News
Archivio newsCoronavirus: indispensabile un contributo UE a fondo perduto per le imprese
E’ trascorso più di un mese dal lockdown nazionale e sono più di tre milioni di persone che vivono in una famiglia monoreddito hanno già varcato la soglia della povertà. Commentando sul Corriere della Sera i dati dell’ultimo report della Fondazione Studi Consulenti del Lavoro, la Presidente del Consiglio Nazionale dell’Ordine dei Consulenti del Lavoro, Marina Calderone ha tracciato i contorni sempre più critici di un’emergenza sanitaria che è anche sociale ed economica. Oltre ai lavoratori posti in cassa integrazione, ci sono artigiani, commercianti e imprenditori per i quali i sussidi economici previsti finora non bastano a far fronte ai costi aziendali fissi delle loro attività.
La Fondazione Studi dei Consulenti del Lavoro ha pubblicato, in data 17 aprile 2020, l’analisi dal titolo “COVID-19: aumentano le famiglie in ristrettezza economica”, che è stata commentata dalla Presidente del Consiglio Nazionale Marina Calderone sul Corriere della Sera.
La sospensione, anche se temporanea, delle attività produttive che si è resa necessaria al fine di fronteggiare l’emergenza sanitaria da Covid-19 ha, determinato, per 3,7 milioni di lavoratori, il venir meno dell’unica fonte di reddito familiare. Tra l’altro, quasi la metà dei lavoratori dipendenti impiegati nei settori “che hanno chiuso”, già ordinariamente guadagnava meno di 1.250 euro mensili e il 24,2% si trova addirittura sotto la soglia dei mille euro, per i quali l’assenza di reddito anche per un solo mese può determinare una situazione di grave disagio.
Anche i giovani si trovano in notevole disagio: stipendi più bassi per via della minore anzianità lavorativa determinano minore disponibilità di risparmio da poter utilizzare in questa fase emergenziale.

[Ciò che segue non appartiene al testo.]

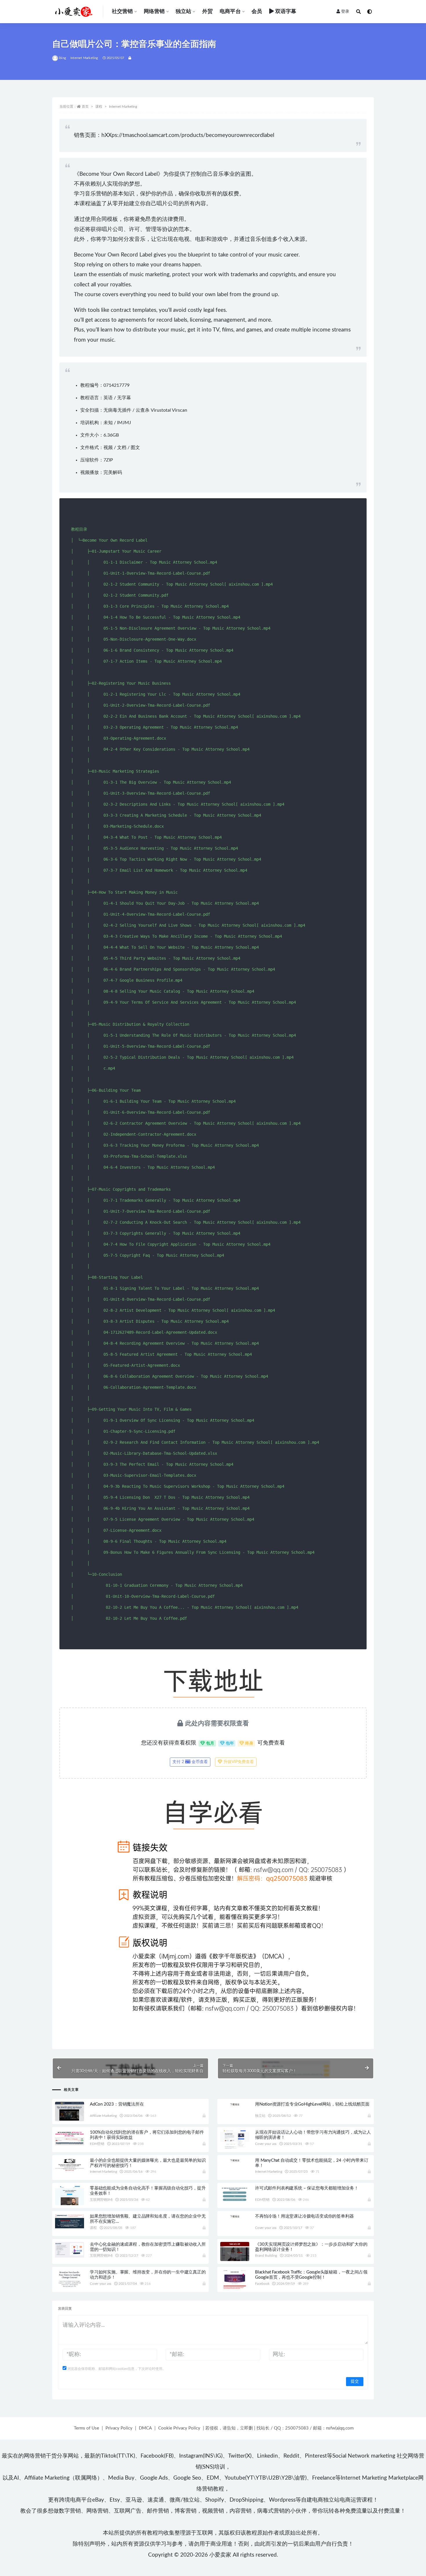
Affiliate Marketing (103, 2115)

I due terzi dei 2,5 milioni di donne, addette nelle attività di vendita e occupate part time, percepiscono uno stipendio di 1.250 euro al mese contro il 36% dei maschi.
Da un punto di vista territoriale è al Sud che si ha la maggiore concentrazione di disagio con una incidenza, tra i lavoratori dipendenti temporaneamente senza lavoro, dei monoreddito, pari al 49,6% (contro il 35,2% dei residenti del Centro e il 34,3% del Nord Italia).
La situazione appare più critica se si guarda ai lavoratori autonomi: la quota di quanti non lavorano per effetto delle chiusure da COVID-19 è più alta (55% contro il 38,2% dei dipendenti), come è più alta anche la percentuale di chi vive in famiglie monoreddito (sono il 42% contro il 38% dei dipendenti).
I provvedimenti adottati a tutela della salute pubblica hanno esposto a maggiore rischio proprio i lavoratori meno qualificati e a più basso reddito, che avrebbero invece avuto bisogno di più tutele, quali i comparti manifatturieri, al lavoro artigiano e operaio, all’edilizia o al commercio. Come osservato dalla Presidente del Consiglio Nazionale dell’Ordine dei Consulenti del Lavoro, Marina Calderone: “Al contrario chi ha potuto contare sulla continuità lavorativa tramite smart working sono stati soprattutto i lavoratori della conoscenza, impiegati e quadri di aziende pubbliche e private, professioni a più alta qualificazione, che vantano titoli di studio e redditi più elevati. In tale ottica, l’emergenza COVID-19 sta avendo a livello occupazionale un vero e proprio effetto divaricante, amplificando il disagio sociale in quei segmenti socio-territoriali che già si trovavano in condizioni economiche molto precarie e mettendo in grande difficoltà anche quella vasta platea di famiglie abituata a gestire con grande oculatezza il proprio bilancio mensile e che non può contare su una riserva di risparmio sufficiente a garantire la copertura da eventuali rischi o emergenze come l’attuale”.